Hier, je faisais les fonds de tiroir de mon ordinateur vermoulu, gratouillant ses entrailles pour eraser tout ce qui l’alourdissait, sorte de grand ménage de printemps, version automne. Étonnant le nombre de saloperies qui peuvent encrasser les circuits de ce pauvre vieux Bucéphale, grognard informatique… Enfin bon.

Caché au fond de fond d’un vieux dossier, entre deux photos de Linda Lovelace faisant l’otarie avec une amie et une dissertation impromptue de bibi sur le cri d’amour du Toucan huppé au fond des bananeraies, je suis tombé sur un drôle de truc, un projet de traduction qu’on avait avec l’ami Alexis – désormais roi de l’acier – , un de ces projets fomentés en titubant un soir de vodka, un peu avancé et puis finalement abandonné sur l’autel du «  trop d’autres choses à faire ». Ce sont des choses qui arrivent.
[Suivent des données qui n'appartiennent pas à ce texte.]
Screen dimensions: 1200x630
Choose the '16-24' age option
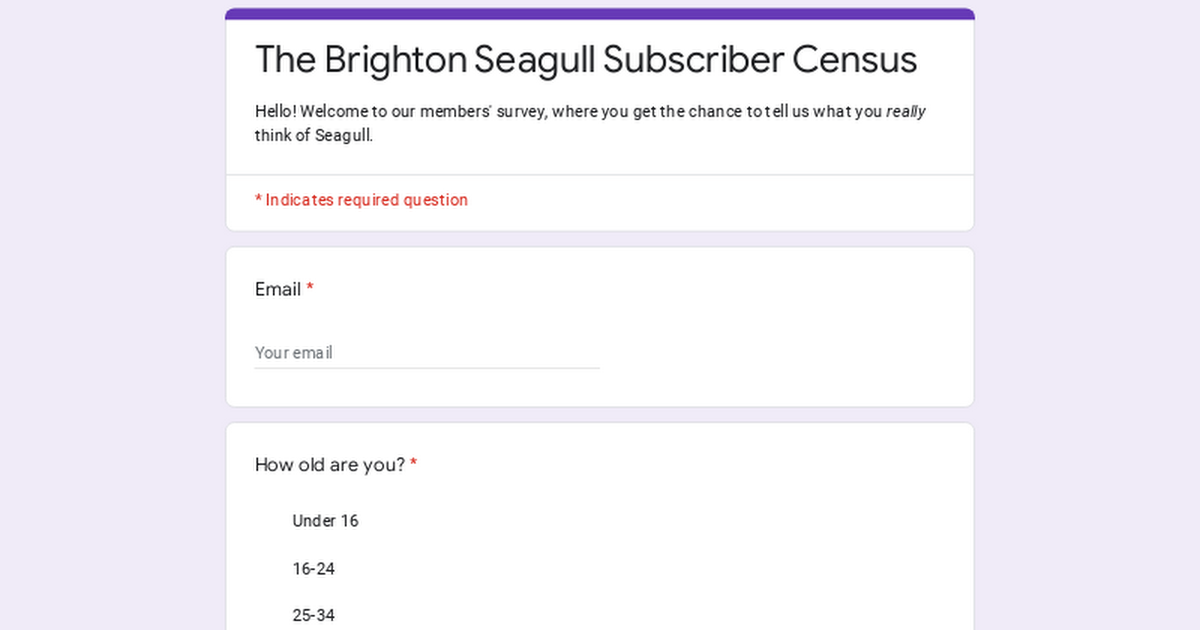[313, 569]
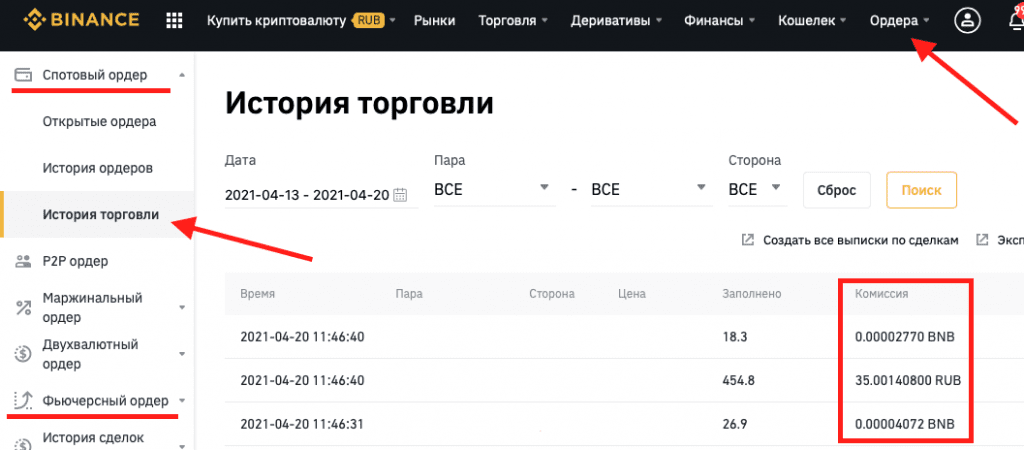Click the futures order icon

point(22,401)
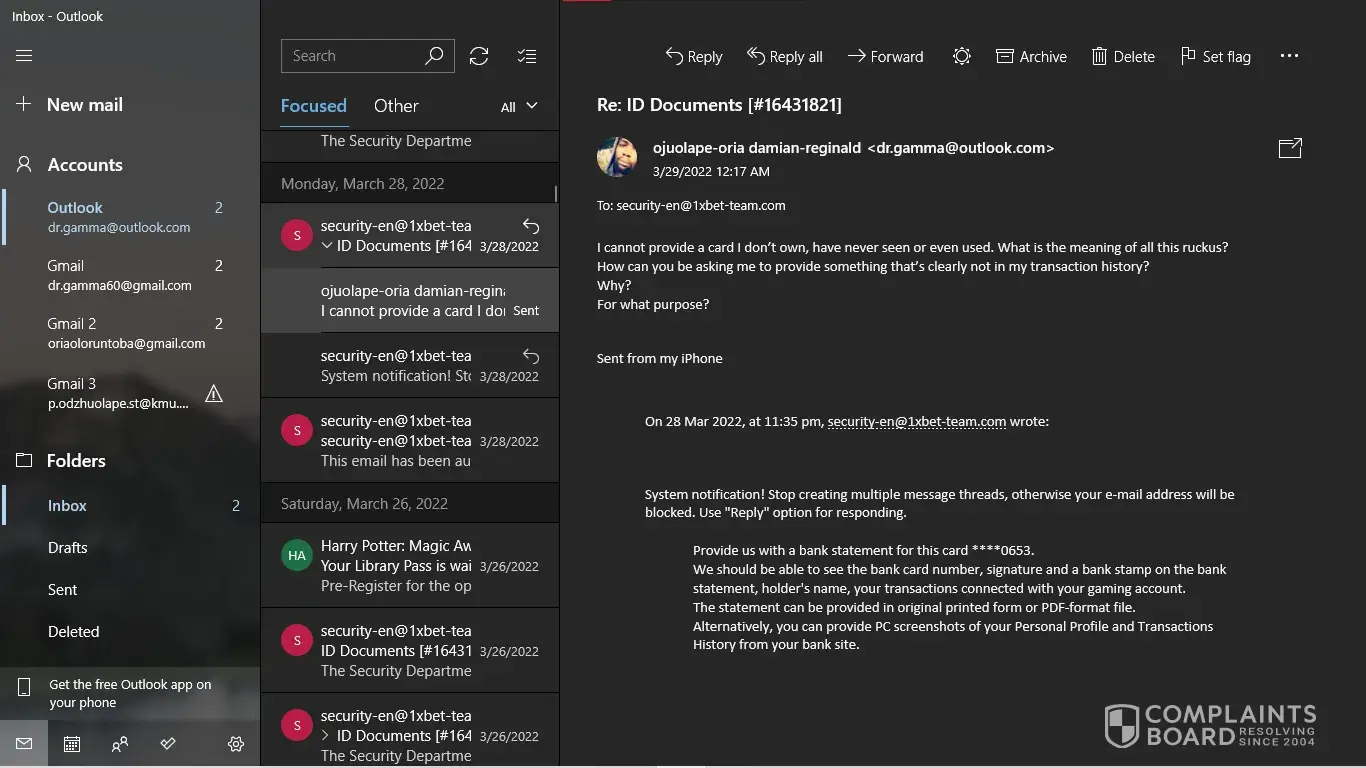Viewport: 1366px width, 768px height.
Task: Switch to the Calendar app icon
Action: [72, 744]
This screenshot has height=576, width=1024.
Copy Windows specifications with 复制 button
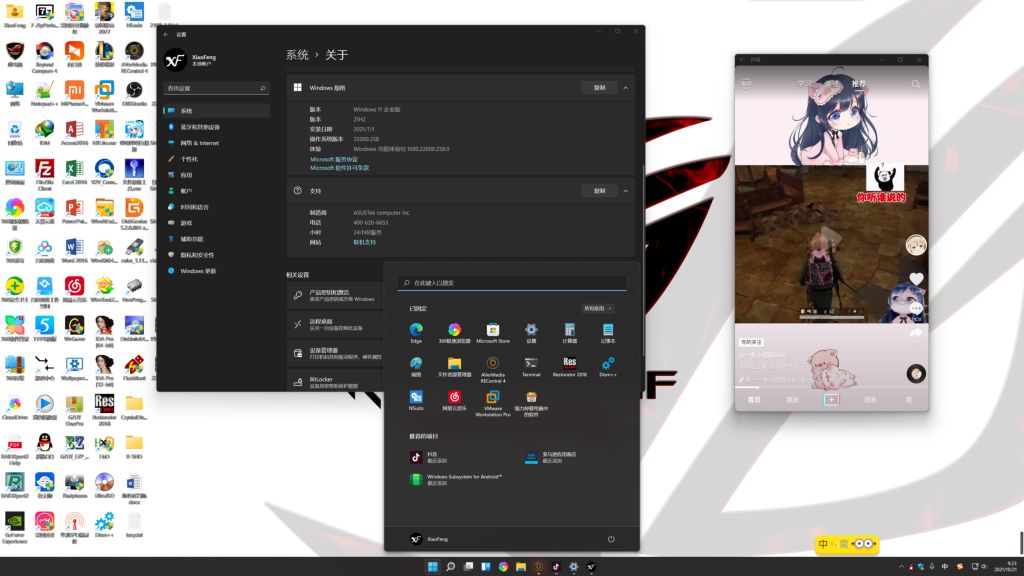pyautogui.click(x=599, y=88)
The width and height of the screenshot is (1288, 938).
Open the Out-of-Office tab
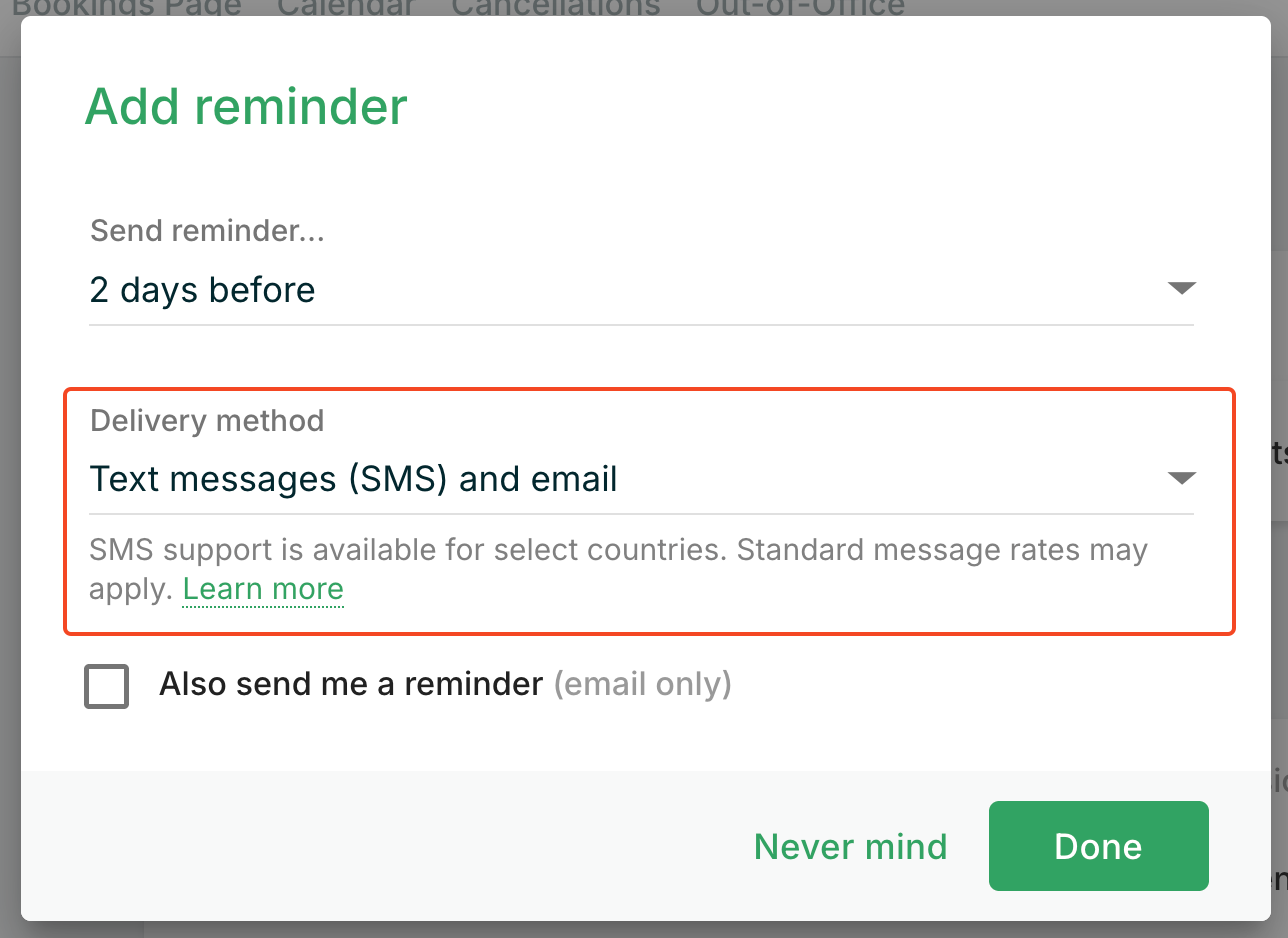800,8
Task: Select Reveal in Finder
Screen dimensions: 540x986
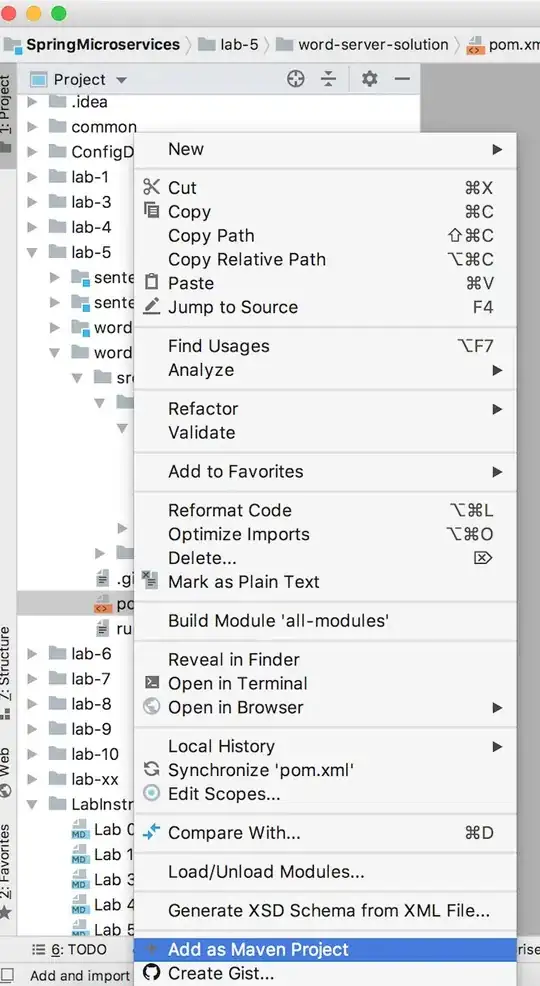Action: 326,660
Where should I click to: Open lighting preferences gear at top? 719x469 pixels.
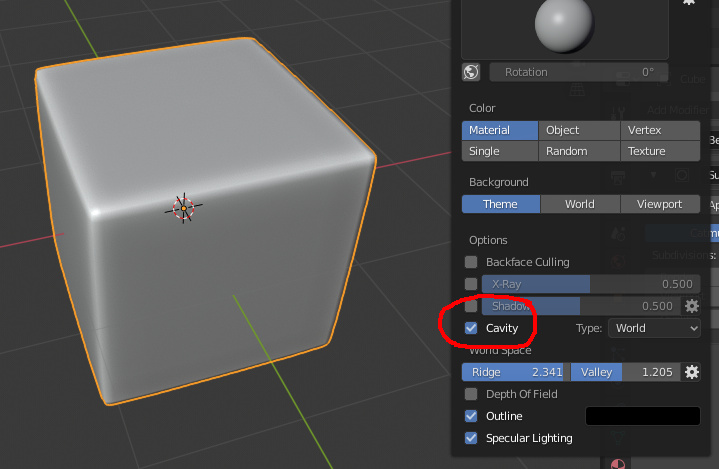pyautogui.click(x=689, y=2)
The Outlaw Bible of American Poetry1, voilà de quoi l’on partait. De cette (massive) anthologie, on avait décidé de sélectionner le nec plus ultra. Il faut dire qu’elle contenait des poètes inconnus (ou quasi) en France, comme l’envoûtant Jack Micheline. Trois, quatre ans plus tard (à vue de mémoire), il semble bien que le projet ne dépassera jamais ce stade (de projet). Et, relisant ce qu’on avait fait (la traduction de quatre ou cinq poèmes), naïfs et insouciants, je suis tombé sur l’un des textes que l’on avait traduits et qui m’a particulièrement fait sourire. Il est de Steve Richmond, un type du Sud de la Californie jamais traduit en France. Dans ce poème en prose, Richmond décrit la réaction de Charles Bukowski à la lecture de son premier recueil publié. Rude. Une leçon par le grand Chinaski, ça ne s’oublie pas…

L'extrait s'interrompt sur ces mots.